● GIVEN TEXT

+ + + +

Using nature’s methods to convert CO2 to value
We have, right in front of us, something that converts CO2 to value everyday – plants and trees.
What can we learn from the processes used by the biomass to create value from CO2?
While we are all aware of photosynthesis using which plants turn an inorganic carbon into organic sugars, the precise process is quite intricate. It makes use a special enzyme called Rubisco, which attaches CO2 to a chemical called ribulose and then, using the energy recovered from sunlight, converts it into the precursors of sugar, in a fairly intricate process termed the Calvin–Benson-Bassham cycle. Here’s a good explainer on the Calvin Cycle & Rubisco – https://lnkd.in/ewBJfym
[For the uninitiated, the sugar referred here is not only the sweet sugar we all know so well, it refers to mono, di and polysaccharides, each referring to a different level of carbohydrate, which form the basis of diverse food and materials that plants give us today].
Why can’t we use the same Calvin-Benson-Bassham cycle to artificially convert CO2 to sugars? Surely scientists can create the Rubisco enzyme and ribulose outside of plants? This could give us a proven starting point for making food, chemicals and materials from captured CO2.

+ + + +

● STORED DATA
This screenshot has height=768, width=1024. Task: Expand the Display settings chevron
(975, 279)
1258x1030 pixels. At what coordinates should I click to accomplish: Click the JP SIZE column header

+ + + +

● PROBLEM 1
According to the CO2 conversion article, what enzyme attaches CO2 to ribulose?
● PROBLEM 2
For each statement, decide whether the CO2 conversion article supports it, and answer yes or no with the deciding words quoted from the article.
(a) The Calvin–Benson-Bassham cycle uses energy from sunlight to produce sugar precursors.
(b) The word "sugar" in the article means only ordinary sweet sugar.
(c) Rubisco attaches CO2 to glucose.
● PROBLEM 3
Carry the CO2 conversion article forward, starting after its final sentence.

● FINAL ANSWER 1
Rubisco.

● FINAL ANSWER 2
(a) Yes: "using the energy recovered from sunlight, converts it into the precursors of sugar"
(b) No: "the sugar referred here is not only the sweet sugar we all know so well"
(c) No: "attaches CO2 to a chemical called ribulose"

● FINAL ANSWER 3
The real challenge appears to be the speed at which the Calvin cycle happens. Call it an inefficient – or if you are charitable, detailed – process, but the CBB cycle happens in a relaxed manner. Plants are certainly not in a hurry, and left to themselves, they will not convert CO2 to sugars at speeds commensurate with the speeds at which we emit CO2!
All the same, scientists are picking up insights from the CBB process and hopefully can (through better enzymes perhaps?) get this process to work faster for synthetic conversion of CO2 to sugars. If that is done, and assuming the bright folks trying to capture CO2 from air or elsewhere give us billions of tons of CO2, we are looking at a future when CO2 can be converted into large amounts of food & materials using the secrets learnt from plants.
Another avenue could be to work within the plants themselves and hack them into producing faster – that would almost certainly involve the domains of bioinformatics and genetic engineering.